▶ **WORK INSTRUCTIONS**
Gather all lines in the data that hold the string "home".

▶ **RECORDS FOR PROCESSING**
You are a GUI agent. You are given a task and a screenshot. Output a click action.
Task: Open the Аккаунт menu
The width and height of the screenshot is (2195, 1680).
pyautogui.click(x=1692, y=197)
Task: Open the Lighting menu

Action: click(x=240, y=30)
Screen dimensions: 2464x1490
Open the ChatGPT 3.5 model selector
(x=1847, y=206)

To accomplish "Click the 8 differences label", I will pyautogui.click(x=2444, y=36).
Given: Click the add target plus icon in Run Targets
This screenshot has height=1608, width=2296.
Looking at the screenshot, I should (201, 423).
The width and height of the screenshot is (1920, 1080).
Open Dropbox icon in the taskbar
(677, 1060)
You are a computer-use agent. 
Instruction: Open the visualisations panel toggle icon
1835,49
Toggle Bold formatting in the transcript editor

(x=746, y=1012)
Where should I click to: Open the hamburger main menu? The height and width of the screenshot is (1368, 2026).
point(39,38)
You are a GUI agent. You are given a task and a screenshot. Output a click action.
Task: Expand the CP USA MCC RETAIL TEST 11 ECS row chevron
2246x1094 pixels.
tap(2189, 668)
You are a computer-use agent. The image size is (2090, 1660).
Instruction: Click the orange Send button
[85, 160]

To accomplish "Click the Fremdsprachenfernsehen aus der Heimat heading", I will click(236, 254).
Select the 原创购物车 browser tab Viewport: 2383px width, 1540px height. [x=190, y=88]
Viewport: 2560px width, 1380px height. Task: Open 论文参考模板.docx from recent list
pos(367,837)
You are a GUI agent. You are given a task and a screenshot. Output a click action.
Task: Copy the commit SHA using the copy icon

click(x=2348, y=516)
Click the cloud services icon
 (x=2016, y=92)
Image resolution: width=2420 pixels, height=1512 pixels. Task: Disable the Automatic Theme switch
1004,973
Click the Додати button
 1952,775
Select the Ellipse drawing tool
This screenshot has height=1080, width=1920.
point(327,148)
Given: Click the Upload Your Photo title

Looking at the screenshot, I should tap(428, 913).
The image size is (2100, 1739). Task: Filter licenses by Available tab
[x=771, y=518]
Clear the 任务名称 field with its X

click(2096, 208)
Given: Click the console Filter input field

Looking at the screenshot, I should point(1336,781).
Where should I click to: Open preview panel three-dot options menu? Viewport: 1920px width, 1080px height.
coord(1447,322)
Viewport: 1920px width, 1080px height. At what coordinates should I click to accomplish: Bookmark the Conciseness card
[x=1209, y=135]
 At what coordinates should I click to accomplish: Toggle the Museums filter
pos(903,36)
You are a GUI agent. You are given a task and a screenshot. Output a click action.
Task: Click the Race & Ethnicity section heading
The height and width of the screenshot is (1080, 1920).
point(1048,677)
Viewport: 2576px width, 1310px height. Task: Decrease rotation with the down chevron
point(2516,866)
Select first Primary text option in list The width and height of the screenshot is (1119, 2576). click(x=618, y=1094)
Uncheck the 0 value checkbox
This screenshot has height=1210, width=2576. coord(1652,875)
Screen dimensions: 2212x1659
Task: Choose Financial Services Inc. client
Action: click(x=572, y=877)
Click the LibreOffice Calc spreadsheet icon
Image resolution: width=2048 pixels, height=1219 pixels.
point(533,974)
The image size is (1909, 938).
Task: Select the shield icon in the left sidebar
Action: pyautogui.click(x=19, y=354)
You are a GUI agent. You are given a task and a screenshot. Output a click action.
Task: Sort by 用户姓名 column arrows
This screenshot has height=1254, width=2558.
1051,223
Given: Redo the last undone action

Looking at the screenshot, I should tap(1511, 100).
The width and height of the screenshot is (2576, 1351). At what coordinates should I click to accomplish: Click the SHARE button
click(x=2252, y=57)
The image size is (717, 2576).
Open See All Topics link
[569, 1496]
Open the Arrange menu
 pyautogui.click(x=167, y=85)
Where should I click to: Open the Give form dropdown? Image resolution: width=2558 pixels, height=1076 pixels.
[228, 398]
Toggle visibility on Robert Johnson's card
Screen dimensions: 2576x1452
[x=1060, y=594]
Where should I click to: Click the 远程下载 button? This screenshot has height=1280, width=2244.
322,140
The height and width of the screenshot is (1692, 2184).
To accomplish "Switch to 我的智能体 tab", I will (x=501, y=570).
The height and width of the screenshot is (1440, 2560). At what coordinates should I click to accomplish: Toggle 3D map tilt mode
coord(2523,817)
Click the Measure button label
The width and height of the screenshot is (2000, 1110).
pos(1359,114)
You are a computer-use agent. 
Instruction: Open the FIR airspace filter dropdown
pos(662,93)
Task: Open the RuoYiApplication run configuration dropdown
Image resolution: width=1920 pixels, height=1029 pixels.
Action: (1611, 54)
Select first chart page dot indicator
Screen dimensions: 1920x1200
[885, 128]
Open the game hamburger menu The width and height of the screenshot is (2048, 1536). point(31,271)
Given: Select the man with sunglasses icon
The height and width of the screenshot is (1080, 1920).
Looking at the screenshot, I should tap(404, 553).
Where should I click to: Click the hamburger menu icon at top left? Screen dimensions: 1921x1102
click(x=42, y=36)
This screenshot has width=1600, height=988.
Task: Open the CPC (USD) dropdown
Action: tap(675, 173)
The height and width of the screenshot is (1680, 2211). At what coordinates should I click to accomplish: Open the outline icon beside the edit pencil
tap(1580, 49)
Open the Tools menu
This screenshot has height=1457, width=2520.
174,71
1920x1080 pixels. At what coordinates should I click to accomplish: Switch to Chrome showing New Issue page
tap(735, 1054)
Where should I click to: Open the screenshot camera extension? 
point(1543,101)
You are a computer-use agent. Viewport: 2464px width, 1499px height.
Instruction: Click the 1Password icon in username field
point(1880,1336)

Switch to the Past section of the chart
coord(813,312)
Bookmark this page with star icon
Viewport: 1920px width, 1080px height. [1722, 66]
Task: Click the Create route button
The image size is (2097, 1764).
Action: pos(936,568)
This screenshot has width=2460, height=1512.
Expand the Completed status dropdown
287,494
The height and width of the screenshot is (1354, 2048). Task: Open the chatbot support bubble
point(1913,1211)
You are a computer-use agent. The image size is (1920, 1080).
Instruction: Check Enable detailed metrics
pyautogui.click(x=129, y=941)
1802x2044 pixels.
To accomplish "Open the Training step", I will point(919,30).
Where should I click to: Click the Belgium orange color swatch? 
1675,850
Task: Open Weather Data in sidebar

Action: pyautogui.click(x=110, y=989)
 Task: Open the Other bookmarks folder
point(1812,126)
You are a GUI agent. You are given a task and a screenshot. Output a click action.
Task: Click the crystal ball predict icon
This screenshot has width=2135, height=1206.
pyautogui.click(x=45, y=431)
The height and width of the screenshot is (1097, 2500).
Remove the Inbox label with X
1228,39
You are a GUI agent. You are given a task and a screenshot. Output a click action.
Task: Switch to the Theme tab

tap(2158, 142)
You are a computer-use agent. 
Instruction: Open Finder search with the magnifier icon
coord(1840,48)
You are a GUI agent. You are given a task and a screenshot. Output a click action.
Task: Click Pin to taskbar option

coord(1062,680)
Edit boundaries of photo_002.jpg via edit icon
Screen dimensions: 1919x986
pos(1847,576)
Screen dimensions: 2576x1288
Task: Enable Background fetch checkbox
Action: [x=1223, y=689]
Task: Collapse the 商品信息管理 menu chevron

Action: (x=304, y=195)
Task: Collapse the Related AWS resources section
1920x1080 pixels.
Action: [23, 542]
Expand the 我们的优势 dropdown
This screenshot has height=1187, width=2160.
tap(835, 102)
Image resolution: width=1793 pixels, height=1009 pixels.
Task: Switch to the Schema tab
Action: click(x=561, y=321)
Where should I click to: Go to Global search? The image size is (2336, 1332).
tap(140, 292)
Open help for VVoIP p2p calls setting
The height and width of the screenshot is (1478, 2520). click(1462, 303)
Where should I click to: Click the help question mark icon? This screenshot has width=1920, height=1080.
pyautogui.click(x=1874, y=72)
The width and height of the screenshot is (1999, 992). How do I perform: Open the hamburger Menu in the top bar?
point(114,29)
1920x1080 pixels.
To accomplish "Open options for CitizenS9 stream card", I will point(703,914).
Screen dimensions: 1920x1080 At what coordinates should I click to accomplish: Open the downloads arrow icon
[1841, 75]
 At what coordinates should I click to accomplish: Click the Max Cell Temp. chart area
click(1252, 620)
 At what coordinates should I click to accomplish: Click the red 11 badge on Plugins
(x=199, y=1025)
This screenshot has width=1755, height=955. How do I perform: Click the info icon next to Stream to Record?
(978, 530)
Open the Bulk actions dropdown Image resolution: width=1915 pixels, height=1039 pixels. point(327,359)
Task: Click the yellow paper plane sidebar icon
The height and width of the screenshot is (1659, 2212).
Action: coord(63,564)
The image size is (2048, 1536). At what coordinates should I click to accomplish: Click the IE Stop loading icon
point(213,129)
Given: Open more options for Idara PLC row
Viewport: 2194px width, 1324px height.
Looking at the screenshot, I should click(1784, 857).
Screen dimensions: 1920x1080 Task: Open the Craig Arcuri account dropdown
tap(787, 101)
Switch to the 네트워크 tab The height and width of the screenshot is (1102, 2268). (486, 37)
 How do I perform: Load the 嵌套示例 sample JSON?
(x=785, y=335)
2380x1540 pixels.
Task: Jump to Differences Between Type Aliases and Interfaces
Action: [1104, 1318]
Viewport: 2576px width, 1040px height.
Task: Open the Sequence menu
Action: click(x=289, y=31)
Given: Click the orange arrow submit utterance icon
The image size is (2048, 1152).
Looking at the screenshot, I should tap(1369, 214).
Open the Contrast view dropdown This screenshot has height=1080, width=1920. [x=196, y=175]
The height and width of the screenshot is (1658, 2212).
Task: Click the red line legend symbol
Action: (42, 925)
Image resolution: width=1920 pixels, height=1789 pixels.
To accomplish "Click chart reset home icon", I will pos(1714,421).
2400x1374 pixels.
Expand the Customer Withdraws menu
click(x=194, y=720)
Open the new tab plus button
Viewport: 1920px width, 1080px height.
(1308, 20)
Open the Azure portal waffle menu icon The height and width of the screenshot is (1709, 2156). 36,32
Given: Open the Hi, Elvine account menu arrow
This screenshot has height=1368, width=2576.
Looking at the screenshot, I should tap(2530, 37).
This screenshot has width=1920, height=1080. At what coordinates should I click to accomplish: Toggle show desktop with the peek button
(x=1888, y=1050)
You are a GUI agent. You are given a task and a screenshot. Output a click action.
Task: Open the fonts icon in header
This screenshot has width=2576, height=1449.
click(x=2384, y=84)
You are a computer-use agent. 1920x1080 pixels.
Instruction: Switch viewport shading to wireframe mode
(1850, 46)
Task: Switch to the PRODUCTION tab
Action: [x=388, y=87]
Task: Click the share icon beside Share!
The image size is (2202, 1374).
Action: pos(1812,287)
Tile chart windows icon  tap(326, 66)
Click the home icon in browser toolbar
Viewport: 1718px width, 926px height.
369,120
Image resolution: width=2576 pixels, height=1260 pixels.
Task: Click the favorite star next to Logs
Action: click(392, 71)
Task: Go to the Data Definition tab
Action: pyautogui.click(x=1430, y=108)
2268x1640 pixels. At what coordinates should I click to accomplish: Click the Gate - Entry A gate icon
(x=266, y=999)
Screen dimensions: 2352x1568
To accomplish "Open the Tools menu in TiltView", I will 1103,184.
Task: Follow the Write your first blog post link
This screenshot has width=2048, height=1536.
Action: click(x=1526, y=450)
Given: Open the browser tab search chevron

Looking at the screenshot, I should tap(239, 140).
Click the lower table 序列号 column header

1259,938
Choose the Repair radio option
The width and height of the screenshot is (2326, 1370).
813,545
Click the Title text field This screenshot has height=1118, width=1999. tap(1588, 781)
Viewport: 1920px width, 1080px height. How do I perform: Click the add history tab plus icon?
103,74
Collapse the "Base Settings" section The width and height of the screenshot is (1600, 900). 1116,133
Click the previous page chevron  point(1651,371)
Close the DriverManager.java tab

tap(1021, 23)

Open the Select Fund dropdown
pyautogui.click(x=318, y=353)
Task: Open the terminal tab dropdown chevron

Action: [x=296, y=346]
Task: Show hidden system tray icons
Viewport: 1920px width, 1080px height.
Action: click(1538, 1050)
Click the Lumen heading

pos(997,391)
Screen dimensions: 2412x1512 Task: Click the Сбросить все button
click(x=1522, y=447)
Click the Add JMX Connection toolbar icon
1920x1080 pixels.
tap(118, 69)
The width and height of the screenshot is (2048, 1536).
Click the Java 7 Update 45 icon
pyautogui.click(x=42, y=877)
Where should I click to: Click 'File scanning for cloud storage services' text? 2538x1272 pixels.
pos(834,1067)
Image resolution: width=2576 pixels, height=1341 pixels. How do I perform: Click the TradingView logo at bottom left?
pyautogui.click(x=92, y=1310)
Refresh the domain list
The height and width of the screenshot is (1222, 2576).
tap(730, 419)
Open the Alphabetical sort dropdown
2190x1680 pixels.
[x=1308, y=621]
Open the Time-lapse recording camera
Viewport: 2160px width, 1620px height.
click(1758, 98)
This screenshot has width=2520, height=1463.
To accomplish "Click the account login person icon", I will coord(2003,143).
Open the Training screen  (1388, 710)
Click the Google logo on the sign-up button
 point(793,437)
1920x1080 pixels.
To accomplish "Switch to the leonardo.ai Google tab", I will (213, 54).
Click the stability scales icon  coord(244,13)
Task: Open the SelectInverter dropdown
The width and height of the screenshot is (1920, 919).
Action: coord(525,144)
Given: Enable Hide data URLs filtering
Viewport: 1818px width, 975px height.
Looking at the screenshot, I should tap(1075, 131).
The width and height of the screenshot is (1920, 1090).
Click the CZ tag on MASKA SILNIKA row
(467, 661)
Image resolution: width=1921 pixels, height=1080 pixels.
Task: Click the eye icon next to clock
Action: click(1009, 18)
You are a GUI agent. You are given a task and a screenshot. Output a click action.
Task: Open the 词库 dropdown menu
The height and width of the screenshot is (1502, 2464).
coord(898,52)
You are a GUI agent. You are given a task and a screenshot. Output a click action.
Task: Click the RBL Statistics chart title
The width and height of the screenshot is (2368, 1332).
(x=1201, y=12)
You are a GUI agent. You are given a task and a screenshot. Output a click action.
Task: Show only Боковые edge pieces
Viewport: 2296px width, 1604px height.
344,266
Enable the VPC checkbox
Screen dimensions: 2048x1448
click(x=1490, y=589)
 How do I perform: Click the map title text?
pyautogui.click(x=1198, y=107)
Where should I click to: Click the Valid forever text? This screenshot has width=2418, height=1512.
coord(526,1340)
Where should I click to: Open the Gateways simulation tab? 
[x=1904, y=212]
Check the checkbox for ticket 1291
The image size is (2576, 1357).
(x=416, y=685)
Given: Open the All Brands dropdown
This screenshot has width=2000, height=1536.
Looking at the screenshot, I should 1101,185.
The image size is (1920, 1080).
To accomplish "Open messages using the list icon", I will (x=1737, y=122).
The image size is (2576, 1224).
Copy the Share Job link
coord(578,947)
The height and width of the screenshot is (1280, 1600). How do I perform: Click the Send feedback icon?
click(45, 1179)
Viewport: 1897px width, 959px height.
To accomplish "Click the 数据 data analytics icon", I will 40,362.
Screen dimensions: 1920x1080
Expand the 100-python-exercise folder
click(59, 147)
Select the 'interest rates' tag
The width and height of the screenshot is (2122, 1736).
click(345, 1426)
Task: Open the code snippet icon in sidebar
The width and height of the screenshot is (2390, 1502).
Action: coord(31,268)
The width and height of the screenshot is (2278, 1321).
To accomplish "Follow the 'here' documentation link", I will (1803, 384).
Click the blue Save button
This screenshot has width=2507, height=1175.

▶ **REPLY**
To accomplish "Click chart reset home icon", I will pos(1714,421).
Click the home icon in browser toolbar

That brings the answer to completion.